CHIETI. Stanco di vedere la sorella, affetta da una gravissima malattia, letteralmente prigioniera in casa, perché residente in un condominio senza ascensore, Stefano Torello ha deciso di impiantare...
CHIETI. Stanco di vedere la sorella, affetta da una gravissima malattia, letteralmente prigioniera in casa, perché residente in un condominio senza ascensore, Stefano Torello ha deciso di impiantare un montascale per permettere alla sorella Anna Maria di poter uscire di casa in carrozzina.

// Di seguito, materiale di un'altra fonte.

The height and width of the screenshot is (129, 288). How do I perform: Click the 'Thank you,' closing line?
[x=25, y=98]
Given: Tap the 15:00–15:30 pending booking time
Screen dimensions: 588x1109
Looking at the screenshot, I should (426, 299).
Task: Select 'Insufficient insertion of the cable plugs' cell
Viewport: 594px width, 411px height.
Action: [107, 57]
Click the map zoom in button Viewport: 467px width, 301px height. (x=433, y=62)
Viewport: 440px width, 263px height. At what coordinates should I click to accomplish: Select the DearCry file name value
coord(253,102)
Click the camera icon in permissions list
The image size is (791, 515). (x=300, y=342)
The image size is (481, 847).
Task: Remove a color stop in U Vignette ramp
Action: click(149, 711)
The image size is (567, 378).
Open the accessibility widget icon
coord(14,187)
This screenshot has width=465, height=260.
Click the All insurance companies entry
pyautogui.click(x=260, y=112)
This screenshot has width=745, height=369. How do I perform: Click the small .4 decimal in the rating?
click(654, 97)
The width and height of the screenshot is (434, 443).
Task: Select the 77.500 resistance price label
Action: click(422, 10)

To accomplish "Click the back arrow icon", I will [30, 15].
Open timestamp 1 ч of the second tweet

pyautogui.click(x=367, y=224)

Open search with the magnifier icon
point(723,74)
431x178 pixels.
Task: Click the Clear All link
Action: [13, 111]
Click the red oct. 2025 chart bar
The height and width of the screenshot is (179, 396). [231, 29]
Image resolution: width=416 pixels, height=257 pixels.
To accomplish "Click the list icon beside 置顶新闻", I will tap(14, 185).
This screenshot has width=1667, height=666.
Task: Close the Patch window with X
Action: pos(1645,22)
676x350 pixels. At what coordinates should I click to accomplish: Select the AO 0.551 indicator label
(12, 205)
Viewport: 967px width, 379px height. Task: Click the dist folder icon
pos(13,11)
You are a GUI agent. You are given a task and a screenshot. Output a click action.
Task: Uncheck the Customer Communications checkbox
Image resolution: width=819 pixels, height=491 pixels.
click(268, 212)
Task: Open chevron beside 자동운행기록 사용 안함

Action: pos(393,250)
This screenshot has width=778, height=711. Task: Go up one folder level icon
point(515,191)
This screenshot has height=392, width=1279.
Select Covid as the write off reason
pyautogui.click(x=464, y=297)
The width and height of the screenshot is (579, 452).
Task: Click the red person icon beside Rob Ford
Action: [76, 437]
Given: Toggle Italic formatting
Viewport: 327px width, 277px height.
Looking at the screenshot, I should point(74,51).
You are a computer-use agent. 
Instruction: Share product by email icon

I Torello abitano al secondo piano di un condominio Ater in via Quarantotti e hanno lottato per anni per mettere d’accordo tutti i condomini e per avere un ascensore. Non essendoci riusciti, hanno deciso per il montascale, pagato interamente dalla famiglia, di cui fa parte anche l’anziana madre Rita Liberatore.
Solo che il condominio si ribella. Viene fuori che la procedura per ottenere le autorizzazioni secondo l’amministratore di condominio potrebbe non risultare corretta. La lettera attraverso cui viene comunicato tutto questo è stata una doccia gelata per Torello che si è indebitato, insieme alla madre, per cercare di alleviare la situazione della sorella affetta da atassia cerebellare, una grave e rara patologia neurovegetativa per la quale la scienza non ha trovato una cura. Alla lettera dei condomini che hanno chiesto un parere legale sul montascale, Torello ha risposto rivolgendosi al suo avvocato Alessandro Ragionieri. «Noi abbiamo sollecitato sia l’Ater che il Comune, ma nessuno si è fatto sentire», ha detto l’avvocato, «poi di fronte alla necessità di tutelare la dignità della persona di Anna Maria, un bene protetto dalla Costituzione, abbiamo deciso di non soprassedere più».
«Chiedo solo di poter vedere mia sorella più serena», dice Torello, «vorremmo approfittare anche della bella stagione per portarla fuori e anche essere certi che in caso di una qualsiasi emergenza possa uscire di casa senza troppi problemi». (a.i.)